Figure 2.

(See previous page). Inhibition of MYO1C function by the small molecule inhibitor PCIP causes accumulation of LC3-positive autophagosomes. (A) HeLa cells were incubated with 2 μM of the MYO1 inhibitor PCIP or equivalent amounts of DMSO for 16 h and processed for confocal microscopy using antibodies against endogenous LC3. (B) LC3-positive vesicles in control and PClP-treated cells were quantified by high-throughput microscopy.

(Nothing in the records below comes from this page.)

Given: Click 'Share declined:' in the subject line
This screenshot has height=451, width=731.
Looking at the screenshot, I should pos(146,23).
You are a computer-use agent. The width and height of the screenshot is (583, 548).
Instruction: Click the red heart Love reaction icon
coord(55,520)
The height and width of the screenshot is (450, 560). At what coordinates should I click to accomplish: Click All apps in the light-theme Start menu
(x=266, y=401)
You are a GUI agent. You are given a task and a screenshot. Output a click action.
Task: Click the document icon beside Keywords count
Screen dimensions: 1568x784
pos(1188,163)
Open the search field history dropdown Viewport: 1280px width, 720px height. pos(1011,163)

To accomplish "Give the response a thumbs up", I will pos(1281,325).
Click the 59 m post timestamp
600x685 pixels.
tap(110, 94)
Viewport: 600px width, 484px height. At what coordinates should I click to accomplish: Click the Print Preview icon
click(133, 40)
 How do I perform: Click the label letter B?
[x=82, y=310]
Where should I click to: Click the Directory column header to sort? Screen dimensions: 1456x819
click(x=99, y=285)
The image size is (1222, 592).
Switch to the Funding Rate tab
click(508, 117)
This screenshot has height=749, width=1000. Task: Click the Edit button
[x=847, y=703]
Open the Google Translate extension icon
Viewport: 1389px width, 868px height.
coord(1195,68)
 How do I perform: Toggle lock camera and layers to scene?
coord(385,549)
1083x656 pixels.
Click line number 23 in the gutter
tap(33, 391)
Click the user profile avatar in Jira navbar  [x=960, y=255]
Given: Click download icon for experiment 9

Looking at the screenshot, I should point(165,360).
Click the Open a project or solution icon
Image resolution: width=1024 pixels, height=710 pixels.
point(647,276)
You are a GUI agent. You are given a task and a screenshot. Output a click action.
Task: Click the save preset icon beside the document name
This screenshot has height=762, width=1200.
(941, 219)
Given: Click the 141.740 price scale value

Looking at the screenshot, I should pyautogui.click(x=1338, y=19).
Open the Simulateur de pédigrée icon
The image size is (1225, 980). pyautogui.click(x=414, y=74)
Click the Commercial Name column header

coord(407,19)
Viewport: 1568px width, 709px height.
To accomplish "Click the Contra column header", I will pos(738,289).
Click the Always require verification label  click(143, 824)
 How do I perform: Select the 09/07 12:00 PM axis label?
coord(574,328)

Automated imaging and analysis software revealed a significant increase in the LC3 puncta fluorescence per cell upon PClP treatment. A total number of >41 ,000 cells from 3 independent experiments, each performed in duplicate, were analyzed. (C) Western blot analysis of HeLa cell lysates treated with PCIP for 16 h in the absence or presence of 100 nM bafilomycin A₁. (D) Quantification of LC3-II, SQSTM1, and TAX1BP1 protein expression from protein gel blots of PCIP-treated HeLa cells revealed a dose-dependent increase in LC3-II, SQSTM1, and TAX1BP1 levels. Results represent the mean (+/− s.d.) from >3 independent experiments. (E) Conventional electron microscopy of HeLa cells treated with 1 μM PCIP for 16 h. Panels (b) and (d) represent enlarged boxed regions in (a) and (b). Double arrows indicate autophagosomes and phagophores. Scale bar = 500 nm. (F) HeLa cells treated with PCIP for 16 h were labeled for immuno-electron microscopy using anti-LC3 antibodies. Scale bar = 500 nm.